DE958023C - Process for the production of aromatic carboxylic acids - Google Patents

Description

ISSUED FEBRUARY 14, 1957

H18577 IVb j ISO

It is known that phthalic acid can be converted into benzoic _{acid by splitting off CO 2.} For this purpose, phthalic anhydride or phthalates are heated to high temperatures in the presence of water. The formation of carboxylic acids other than benzoic acid has not been observed in these known processes.

It has now been found that, in addition to benzoic acid, other valuable benzenecarboxylic acids can also be used can be prepared from phthalic acid by using a dry sodium salt of phthalic acid heated to high temperatures. In addition to sodium benzoate, depending on the conditions varying amounts of the sodium salts of other benzenedicarboxylic acids, e.g. B. terephthalic acid, besides the sodium salts of benzene tricarboxylic acids.

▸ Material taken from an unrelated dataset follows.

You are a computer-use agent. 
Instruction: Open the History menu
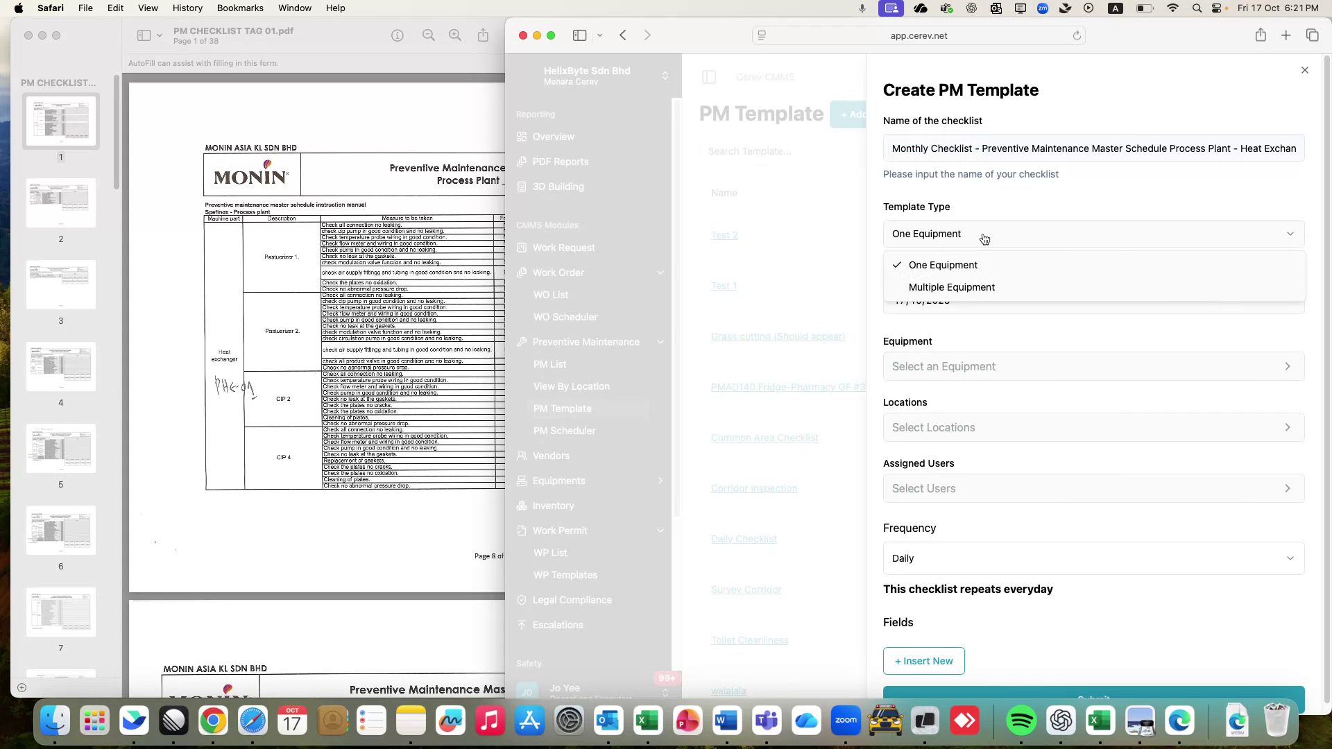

The reaction is not limited to the use of phthalic acid alone. Other aromatic ortho-dicarboxylic acids, e.g. B. the chlorophthalic acids and the methyl-phthalic acids and naphthalenedicarboxylic acid-1,2 can be subjected to this reaction will. Just like the ortho-dicarboxylic acids, other cyclic anhydrides can be formed aromatic dicarboxylic acids such as peri-dicarboxylic acids, e.g. B. naphihalic acid or diphenic acid, by heating their dry sodium salts into other valuable aromatic carboxylic acids

be guided. In order to achieve a reaction which is sufficiently rapid for technical purposes, temperatures above 350 ⁰ are generally required; Furthermore, it is necessary to prevent the salts from oxidizing in the absence of oxygen. work.

If desired, you can work in the presence of a protective gas. Here in particular the presence of carbonic acid or nitrogen proved advantageous. With these protective gases can you may also work under pressure in the autoclave.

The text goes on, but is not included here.